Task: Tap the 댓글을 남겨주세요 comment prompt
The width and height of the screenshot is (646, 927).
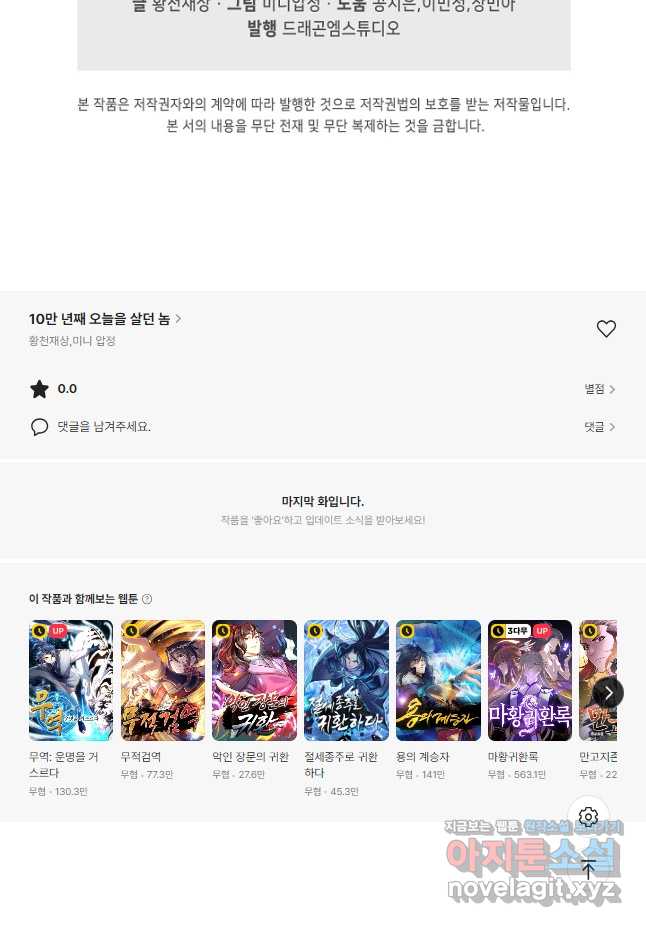Action: point(104,427)
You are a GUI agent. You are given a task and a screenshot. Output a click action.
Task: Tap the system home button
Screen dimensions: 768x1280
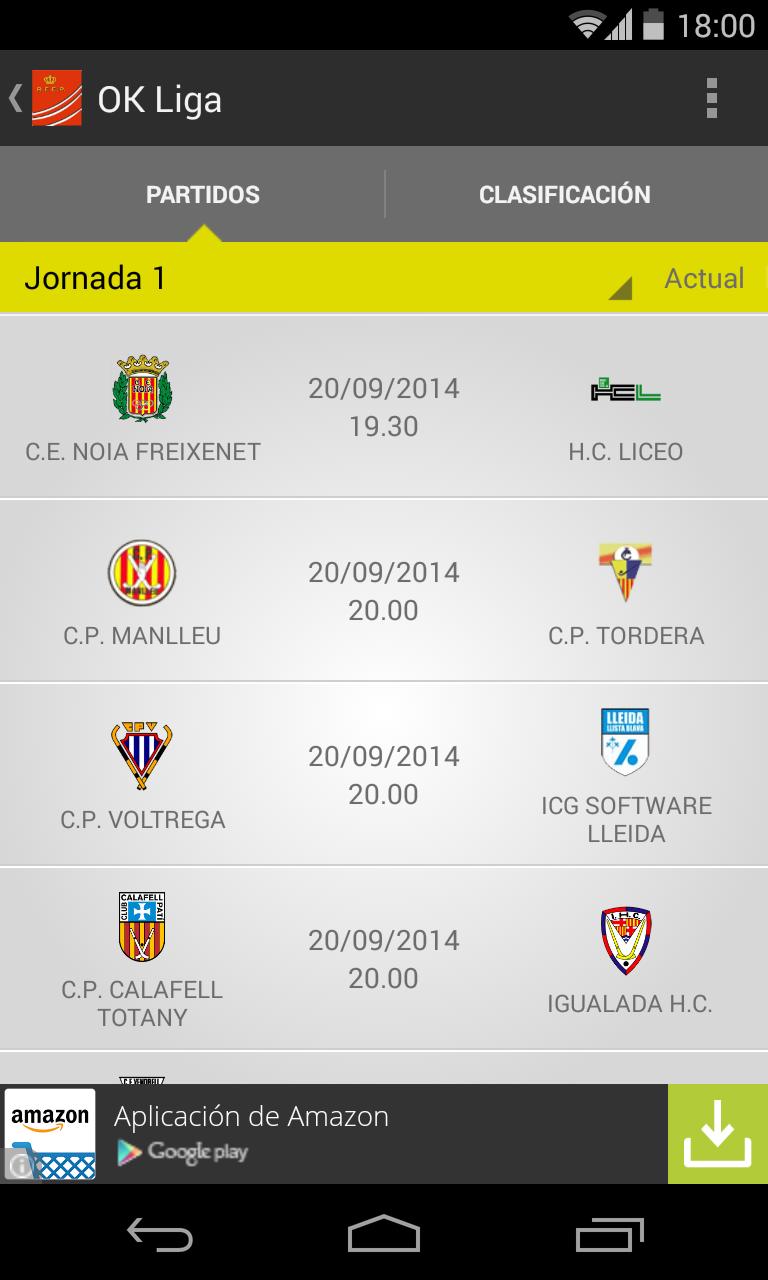384,1234
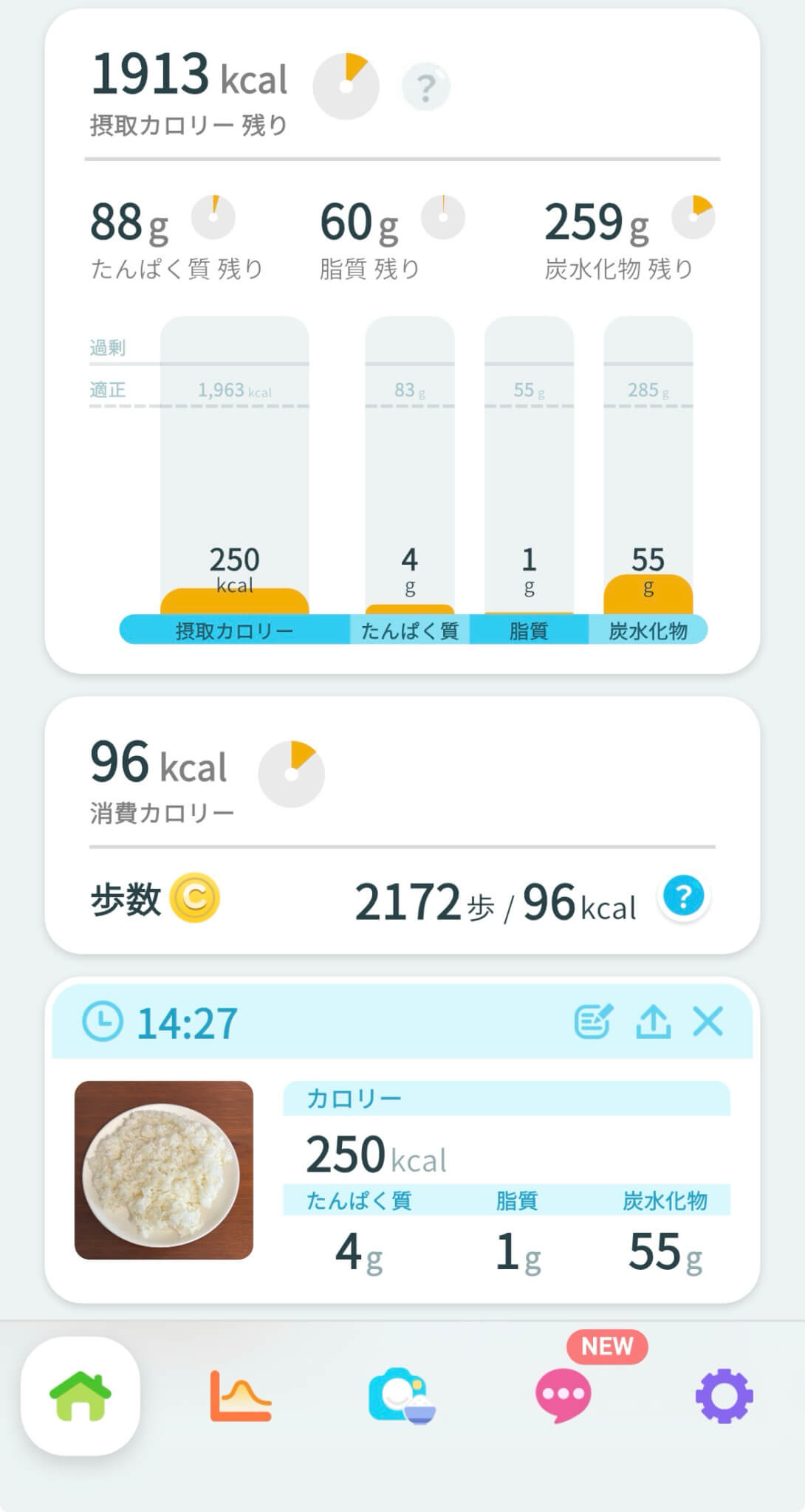
Task: Open the settings gear tab
Action: pyautogui.click(x=724, y=1395)
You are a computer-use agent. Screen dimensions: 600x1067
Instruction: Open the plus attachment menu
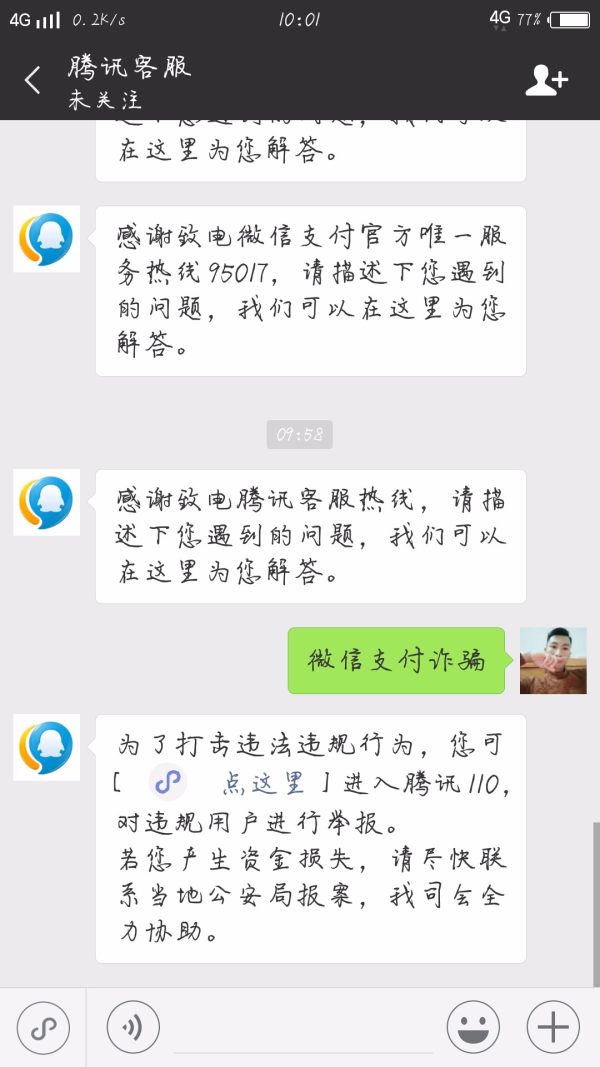click(x=553, y=1027)
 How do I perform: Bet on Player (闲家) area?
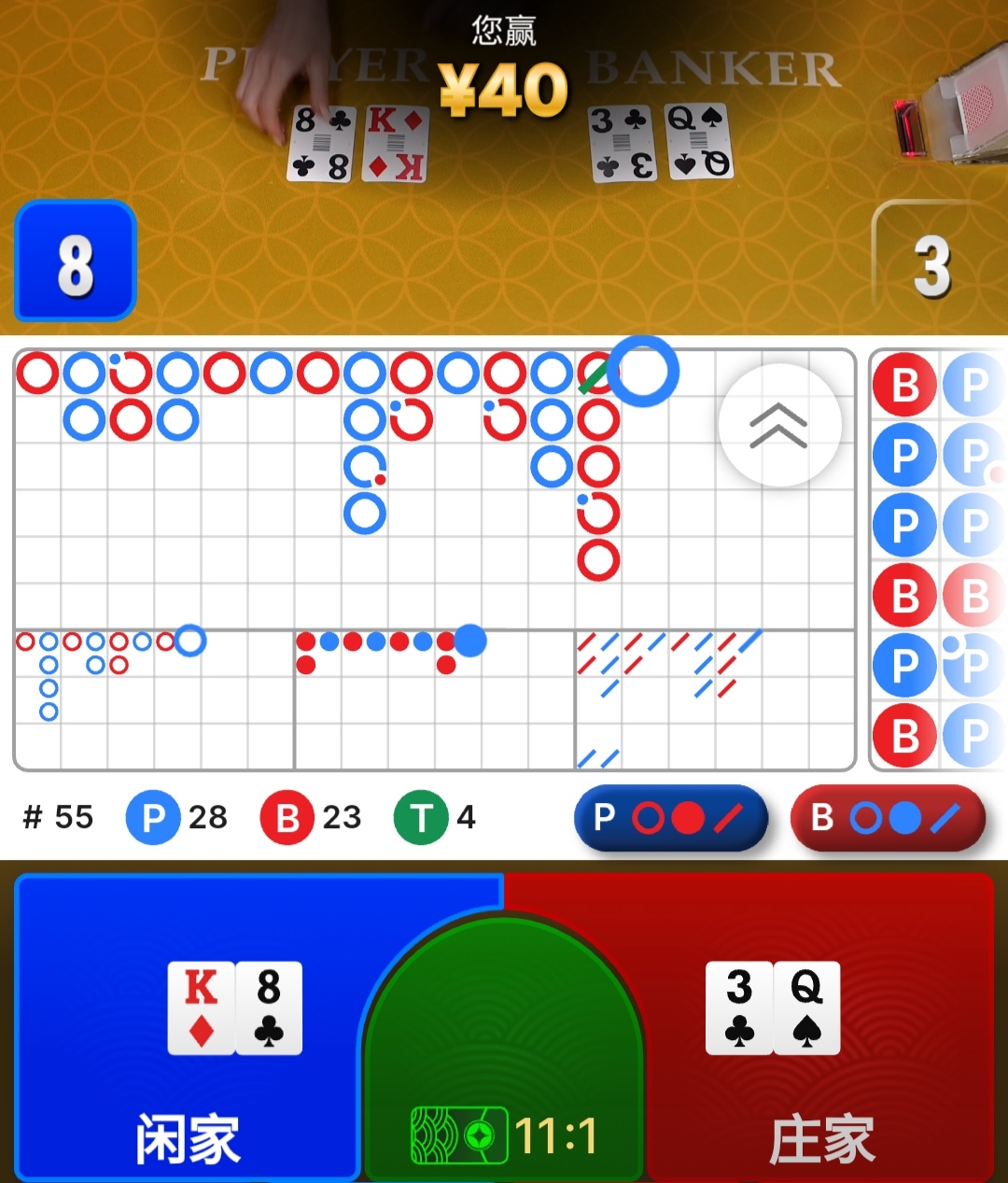click(x=187, y=1027)
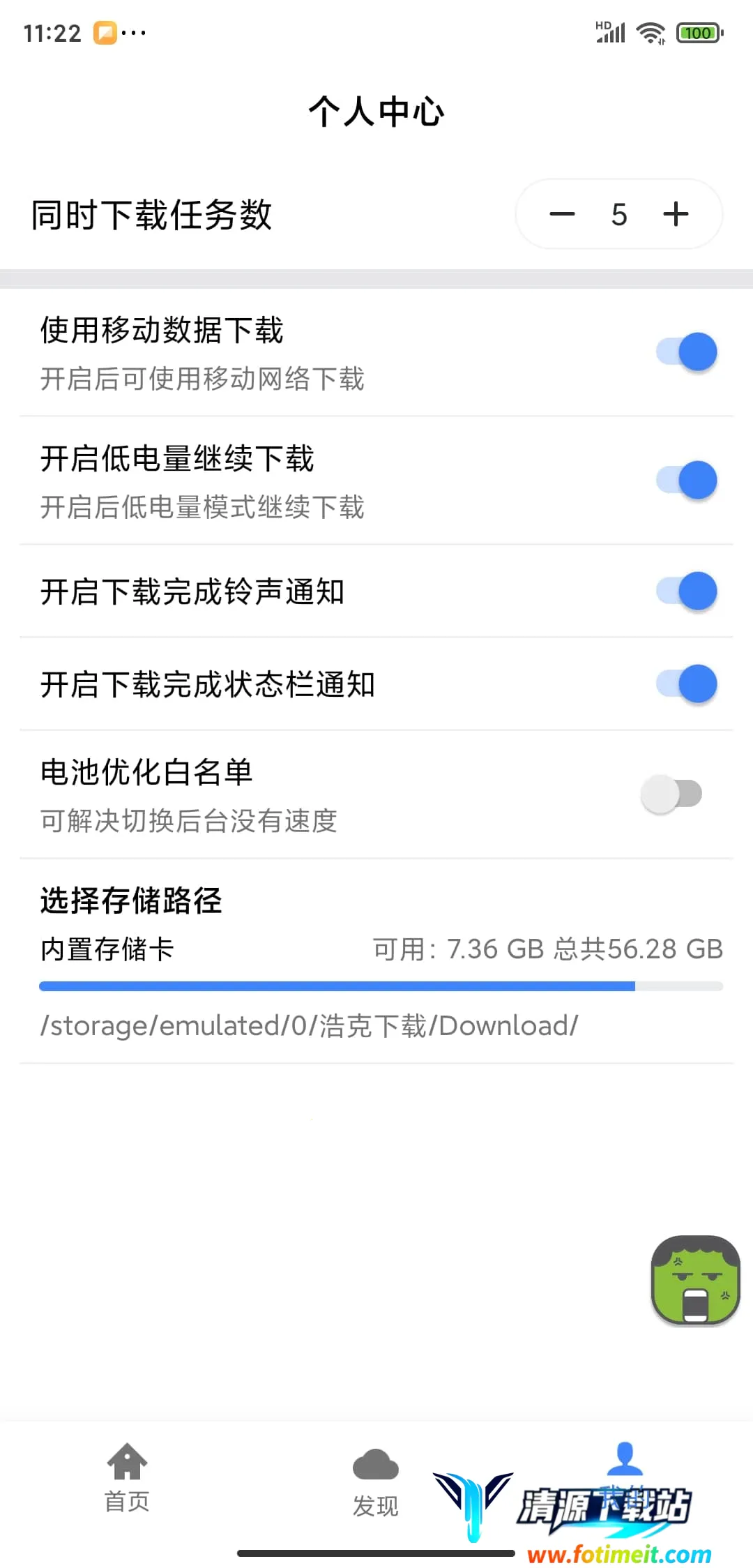The image size is (753, 1568).
Task: Enable 电池优化白名单 switch
Action: tap(671, 794)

Directions: Copy all of the lines above word for word, leaving the pictures out of your answer.

Written answer:
Task: Tap the 댓글을 남겨주세요 comment prompt
The width and height of the screenshot is (646, 927).
Action: point(104,427)
You are a GUI agent. You are given a task and a screenshot. Output a click action.
Task: Tap the system home button
Screen dimensions: 768x1280
384,1234
Task: Open the settings gear tab
Action: pyautogui.click(x=724, y=1395)
You are a computer-use agent. Screen dimensions: 600x1067
Instruction: Open the plus attachment menu
click(x=553, y=1027)
 How do I perform: Bet on Player (闲家) area?
click(x=187, y=1027)
The image size is (753, 1568).
Task: Enable 电池优化白名单 switch
Action: tap(671, 794)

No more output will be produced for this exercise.